Tax preparers are not auditors. Mr. Iverson’s accountant should have warned him about the exposure that a large loss on a side activity creates for someone with a lucrative day job, but it would have been reasonable for him to accept Mr. Iverson’s representation that he spent significantly more than 500 hours on ranch business. He should also have advised him on being prepared to prove it, but he did not have an obligation to examine the evidence. If there was a failing here, it was not in preparation but in audit representation and litigation. Of course, you don’t know what Mr. Iverson gave them to work with. Still, I look at this as a possible challenge to preparers to be more assertive in questioning your clients in this area.

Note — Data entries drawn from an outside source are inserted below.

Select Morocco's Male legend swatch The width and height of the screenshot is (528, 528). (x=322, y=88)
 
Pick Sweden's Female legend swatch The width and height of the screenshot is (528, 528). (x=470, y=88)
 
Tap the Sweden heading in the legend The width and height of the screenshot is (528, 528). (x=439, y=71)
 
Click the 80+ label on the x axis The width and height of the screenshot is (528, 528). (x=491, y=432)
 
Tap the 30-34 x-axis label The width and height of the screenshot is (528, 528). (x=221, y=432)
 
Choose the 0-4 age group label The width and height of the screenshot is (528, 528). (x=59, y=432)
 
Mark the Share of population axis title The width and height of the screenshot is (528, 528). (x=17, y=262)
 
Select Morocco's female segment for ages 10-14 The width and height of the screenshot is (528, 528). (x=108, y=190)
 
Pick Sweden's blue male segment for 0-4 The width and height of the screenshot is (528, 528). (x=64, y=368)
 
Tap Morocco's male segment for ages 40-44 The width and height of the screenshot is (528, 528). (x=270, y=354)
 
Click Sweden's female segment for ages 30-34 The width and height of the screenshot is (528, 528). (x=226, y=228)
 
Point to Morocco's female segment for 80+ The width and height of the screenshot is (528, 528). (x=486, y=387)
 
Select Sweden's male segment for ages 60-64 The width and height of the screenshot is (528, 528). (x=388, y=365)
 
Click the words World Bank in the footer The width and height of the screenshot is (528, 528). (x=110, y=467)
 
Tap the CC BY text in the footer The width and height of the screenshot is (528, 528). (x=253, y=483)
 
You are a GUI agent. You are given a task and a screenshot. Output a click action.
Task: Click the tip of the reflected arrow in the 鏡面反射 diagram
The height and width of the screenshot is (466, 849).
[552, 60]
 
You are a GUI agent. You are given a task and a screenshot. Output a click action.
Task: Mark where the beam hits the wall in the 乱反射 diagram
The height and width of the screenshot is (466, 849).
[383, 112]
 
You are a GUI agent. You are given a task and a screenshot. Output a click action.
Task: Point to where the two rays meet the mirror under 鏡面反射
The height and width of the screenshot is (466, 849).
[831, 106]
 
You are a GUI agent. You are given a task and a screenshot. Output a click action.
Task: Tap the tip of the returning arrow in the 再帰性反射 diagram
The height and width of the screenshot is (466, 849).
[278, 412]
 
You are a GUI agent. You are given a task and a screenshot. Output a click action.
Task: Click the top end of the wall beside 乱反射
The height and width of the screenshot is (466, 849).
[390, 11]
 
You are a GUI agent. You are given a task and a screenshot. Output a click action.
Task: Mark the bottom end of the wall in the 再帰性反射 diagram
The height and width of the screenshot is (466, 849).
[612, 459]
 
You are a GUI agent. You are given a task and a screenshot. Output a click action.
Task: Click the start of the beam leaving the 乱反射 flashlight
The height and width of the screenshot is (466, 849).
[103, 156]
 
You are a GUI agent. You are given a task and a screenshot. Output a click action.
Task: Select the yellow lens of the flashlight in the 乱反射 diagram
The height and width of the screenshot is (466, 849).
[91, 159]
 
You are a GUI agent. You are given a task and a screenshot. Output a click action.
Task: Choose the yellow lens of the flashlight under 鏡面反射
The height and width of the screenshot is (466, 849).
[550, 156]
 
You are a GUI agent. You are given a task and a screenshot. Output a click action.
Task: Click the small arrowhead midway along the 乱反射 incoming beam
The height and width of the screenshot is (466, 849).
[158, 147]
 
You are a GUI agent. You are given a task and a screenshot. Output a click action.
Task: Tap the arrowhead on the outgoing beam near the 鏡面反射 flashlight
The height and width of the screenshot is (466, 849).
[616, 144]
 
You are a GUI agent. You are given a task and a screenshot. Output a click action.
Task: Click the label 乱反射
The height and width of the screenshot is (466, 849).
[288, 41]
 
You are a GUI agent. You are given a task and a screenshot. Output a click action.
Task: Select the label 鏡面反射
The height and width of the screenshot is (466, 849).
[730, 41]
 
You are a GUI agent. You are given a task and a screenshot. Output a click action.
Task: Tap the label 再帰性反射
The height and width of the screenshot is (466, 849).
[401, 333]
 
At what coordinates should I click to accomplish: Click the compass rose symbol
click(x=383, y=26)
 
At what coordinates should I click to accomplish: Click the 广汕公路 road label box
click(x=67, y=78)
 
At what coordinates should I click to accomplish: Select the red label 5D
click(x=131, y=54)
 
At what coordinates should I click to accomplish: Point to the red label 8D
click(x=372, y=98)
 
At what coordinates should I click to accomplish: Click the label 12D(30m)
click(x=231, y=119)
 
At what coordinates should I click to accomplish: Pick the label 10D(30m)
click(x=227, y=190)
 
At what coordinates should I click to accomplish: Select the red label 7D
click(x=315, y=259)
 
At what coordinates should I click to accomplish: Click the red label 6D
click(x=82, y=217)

The accountant identified was Martin Negaard, a partner in the regional firmHansen, Jergenson, Nergaard & Co. For what it is worth HJN was recently merged into a a larger firm. Mr. Negaard, a CPA, was also a lawyer and a former IRS revenue agent. Based on the size of the firm, it would seem likely that Mr. Iverson was a significant client. If he said he spent 500 hours working on the ranch, I would certainly believe him and that is what you need to sign his return. What is mysterious is why a better file was not created for audit representation, never mind Tax Court litigation. I would not rule out a stubborn client, who thought that people should just believe him.
Actually it could have been worse. Losses suspended under the passive activity loss rules are ultimately allowed when there is passive income or the activity is disposed of. I would have also seen the ranch as being vulnerable to a hobby loss attack which would have denied the losses forever.